Copy the entries out again in full.

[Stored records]

= = =

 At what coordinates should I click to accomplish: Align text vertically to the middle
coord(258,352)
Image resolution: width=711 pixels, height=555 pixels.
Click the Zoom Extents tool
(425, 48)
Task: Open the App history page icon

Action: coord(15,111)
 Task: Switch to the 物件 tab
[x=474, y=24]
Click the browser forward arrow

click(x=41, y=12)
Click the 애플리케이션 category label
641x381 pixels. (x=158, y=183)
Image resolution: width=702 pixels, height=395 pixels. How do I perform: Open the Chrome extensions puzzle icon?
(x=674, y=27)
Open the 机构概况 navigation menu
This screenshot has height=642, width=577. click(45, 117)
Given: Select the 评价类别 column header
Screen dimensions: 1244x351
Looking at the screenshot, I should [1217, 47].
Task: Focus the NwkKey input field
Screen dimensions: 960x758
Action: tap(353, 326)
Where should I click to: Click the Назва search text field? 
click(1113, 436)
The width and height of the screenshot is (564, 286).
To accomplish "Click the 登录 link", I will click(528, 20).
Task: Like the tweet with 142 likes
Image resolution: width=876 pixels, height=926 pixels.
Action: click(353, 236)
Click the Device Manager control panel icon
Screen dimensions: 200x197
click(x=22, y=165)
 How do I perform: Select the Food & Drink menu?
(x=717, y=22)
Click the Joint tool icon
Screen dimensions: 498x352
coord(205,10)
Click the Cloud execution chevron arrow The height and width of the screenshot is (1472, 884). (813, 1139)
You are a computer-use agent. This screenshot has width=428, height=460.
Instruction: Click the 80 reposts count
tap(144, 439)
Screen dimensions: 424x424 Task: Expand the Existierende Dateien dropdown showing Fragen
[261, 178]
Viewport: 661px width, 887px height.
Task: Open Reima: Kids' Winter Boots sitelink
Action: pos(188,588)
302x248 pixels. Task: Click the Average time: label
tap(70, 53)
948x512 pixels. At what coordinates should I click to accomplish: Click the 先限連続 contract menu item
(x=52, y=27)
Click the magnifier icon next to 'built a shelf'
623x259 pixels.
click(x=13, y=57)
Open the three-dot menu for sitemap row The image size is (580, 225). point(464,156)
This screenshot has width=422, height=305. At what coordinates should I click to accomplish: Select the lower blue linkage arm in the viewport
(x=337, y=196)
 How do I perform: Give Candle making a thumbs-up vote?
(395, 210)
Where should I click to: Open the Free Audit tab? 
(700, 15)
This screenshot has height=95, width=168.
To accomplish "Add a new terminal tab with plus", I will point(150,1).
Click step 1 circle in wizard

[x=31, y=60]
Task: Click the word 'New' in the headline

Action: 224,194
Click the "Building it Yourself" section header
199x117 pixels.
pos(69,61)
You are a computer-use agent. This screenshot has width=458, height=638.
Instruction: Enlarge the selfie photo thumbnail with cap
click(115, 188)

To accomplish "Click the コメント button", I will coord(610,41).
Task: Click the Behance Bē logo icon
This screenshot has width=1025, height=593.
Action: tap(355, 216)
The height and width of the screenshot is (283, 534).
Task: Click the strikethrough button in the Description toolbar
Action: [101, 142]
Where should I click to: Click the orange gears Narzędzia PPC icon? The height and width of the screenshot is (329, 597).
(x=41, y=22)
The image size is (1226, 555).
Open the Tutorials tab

= = =

» **The completed task**:
 At what coordinates should I click to accomplish: Align text vertically to the middle
coord(258,352)
Image resolution: width=711 pixels, height=555 pixels.
Click the Zoom Extents tool
(425, 48)
Task: Open the App history page icon

Action: coord(15,111)
 Task: Switch to the 物件 tab
[x=474, y=24]
Click the browser forward arrow

click(x=41, y=12)
Click the 애플리케이션 category label
641x381 pixels. (x=158, y=183)
Image resolution: width=702 pixels, height=395 pixels. How do I perform: Open the Chrome extensions puzzle icon?
(x=674, y=27)
Open the 机构概况 navigation menu
This screenshot has height=642, width=577. click(45, 117)
Given: Select the 评价类别 column header
Screen dimensions: 1244x351
Looking at the screenshot, I should [1217, 47].
Task: Focus the NwkKey input field
Screen dimensions: 960x758
Action: tap(353, 326)
Where should I click to: Click the Назва search text field? 
click(1113, 436)
The width and height of the screenshot is (564, 286).
To accomplish "Click the 登录 link", I will click(528, 20).
Task: Like the tweet with 142 likes
Image resolution: width=876 pixels, height=926 pixels.
Action: click(353, 236)
Click the Device Manager control panel icon
Screen dimensions: 200x197
click(x=22, y=165)
 How do I perform: Select the Food & Drink menu?
(x=717, y=22)
Click the Joint tool icon
Screen dimensions: 498x352
coord(205,10)
Click the Cloud execution chevron arrow The height and width of the screenshot is (1472, 884). (813, 1139)
You are a computer-use agent. This screenshot has width=428, height=460.
Instruction: Click the 80 reposts count
tap(144, 439)
Screen dimensions: 424x424 Task: Expand the Existierende Dateien dropdown showing Fragen
[261, 178]
Viewport: 661px width, 887px height.
Task: Open Reima: Kids' Winter Boots sitelink
Action: pos(188,588)
302x248 pixels. Task: Click the Average time: label
tap(70, 53)
948x512 pixels. At what coordinates should I click to accomplish: Click the 先限連続 contract menu item
(x=52, y=27)
Click the magnifier icon next to 'built a shelf'
623x259 pixels.
click(x=13, y=57)
Open the three-dot menu for sitemap row The image size is (580, 225). point(464,156)
This screenshot has width=422, height=305. At what coordinates should I click to accomplish: Select the lower blue linkage arm in the viewport
(x=337, y=196)
 How do I perform: Give Candle making a thumbs-up vote?
(395, 210)
Where should I click to: Open the Free Audit tab? 
(700, 15)
This screenshot has height=95, width=168.
To accomplish "Add a new terminal tab with plus", I will point(150,1).
Click step 1 circle in wizard

[x=31, y=60]
Task: Click the word 'New' in the headline

Action: 224,194
Click the "Building it Yourself" section header
199x117 pixels.
pos(69,61)
You are a computer-use agent. This screenshot has width=458, height=638.
Instruction: Enlarge the selfie photo thumbnail with cap
click(115, 188)

To accomplish "Click the コメント button", I will coord(610,41).
Task: Click the Behance Bē logo icon
This screenshot has width=1025, height=593.
Action: tap(355, 216)
The height and width of the screenshot is (283, 534).
Task: Click the strikethrough button in the Description toolbar
Action: [101, 142]
Where should I click to: Click the orange gears Narzędzia PPC icon? The height and width of the screenshot is (329, 597).
(x=41, y=22)
The image size is (1226, 555).
Open the Tutorials tab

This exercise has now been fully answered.